Меньшевики-интернационалисты влачили в Кронштадте исключительно жалкое существование. Во главе их стоял какой-то никому но известный учитель, который в первые дни революции приходил несколько раз в редакцию "Голоса правды". Меньшевики-интернационалисты группировали вокруг себя почти исключительно интеллигенцию. Гастролеры из Питера посещали их крайне редко. Мартов не был ни разу. Несколько раз приезжал Мартынов, являвшийся неизменным ходатаем за арестованных офицеров, неоднократно, хотя и безуспешно выступавший на заседаниях Кронштадтского Совета.

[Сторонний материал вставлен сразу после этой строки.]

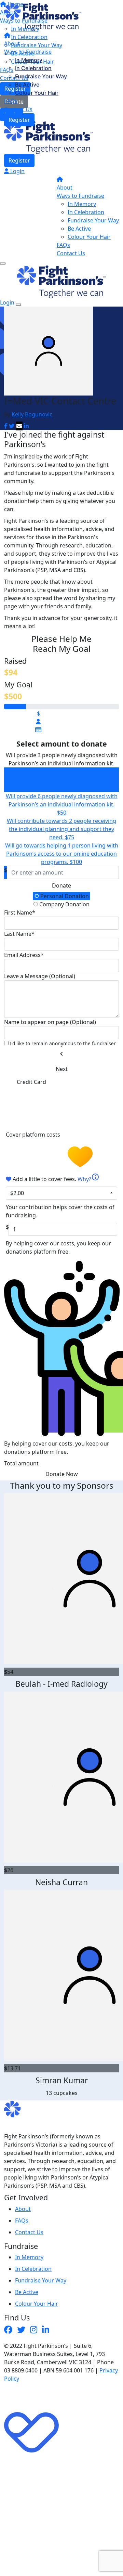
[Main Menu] (2, 263)
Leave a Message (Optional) (39, 976)
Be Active (27, 84)
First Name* (19, 912)
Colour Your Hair (36, 92)
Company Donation (64, 904)
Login (17, 171)
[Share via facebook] (6, 426)
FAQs (10, 101)
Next (62, 1069)
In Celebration (33, 68)
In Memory (28, 59)
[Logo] (42, 16)
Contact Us (18, 109)
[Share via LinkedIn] (26, 426)
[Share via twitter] (11, 426)
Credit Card (31, 1082)
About (12, 43)
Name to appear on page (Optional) (50, 1022)
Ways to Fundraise (28, 51)
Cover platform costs (34, 1134)
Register (19, 120)
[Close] (18, 304)
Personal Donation (64, 896)
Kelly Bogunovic (32, 414)
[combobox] (61, 1193)
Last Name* (19, 933)
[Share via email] (19, 426)
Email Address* (24, 955)
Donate (61, 885)
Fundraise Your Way (41, 76)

Значительно большим успехом, чем Мартынов, пользовались у нас анархисты. Они имели толкового и талантливого вождя в лице тов. Ярчука, по своей бывшей профессии портного. Он тогда только что вернулся из американской эмиграции. Нередко в Кронштадт наезжал к анархистам известный питерский анархист-коммунист Блейхман. Но у него как-то не ладилось дело с Ярчуком, который примыкал к анархистам- синдикалистам и поэтому был несравненно ближе к нам. Однако, несмотря на овации, выпадавшие на долю Ярчука, анархисты далеко не могли равняться с политическим удельным весом, который приобрели в Кронштадте большевики.

Большей частью паши митинги ограничивались произнесением речей представителями каждой партии. Но иногда вспыхивала яростная полемика между ораторами различных партий, особенно обострившаяся во время наездов из Питера матерых меньшевиков и эсеров. По части споров с меньшевиками у нас специализировался тов. Рошаль, едкий и остроумный полемист, и позднее других приехавший в Кронштадт тов. Энтин.

Вскоре наш комитет переехал из дома бывшего коменданта города в другое помещение, на дачу, некогда составлявшую собственность расстрелянного адмирала Бутакова. Здесь помещение было несравненно просторнее, и разросшиеся отделы партийного комитета получили возможность работать с гораздо большим удобством. Некоторые товарищи даже поселились в здании комитета. К большому деревянному дому примыкал обширный тенистый сад, в котором летом происходили общие партийные собрания. Секретарем состоял матрос тов. Кондаков. У его стола постоянно толпилась длиннейшая очередь посетителей, приходивших за разъяснениями по самым разнообразным вопросам.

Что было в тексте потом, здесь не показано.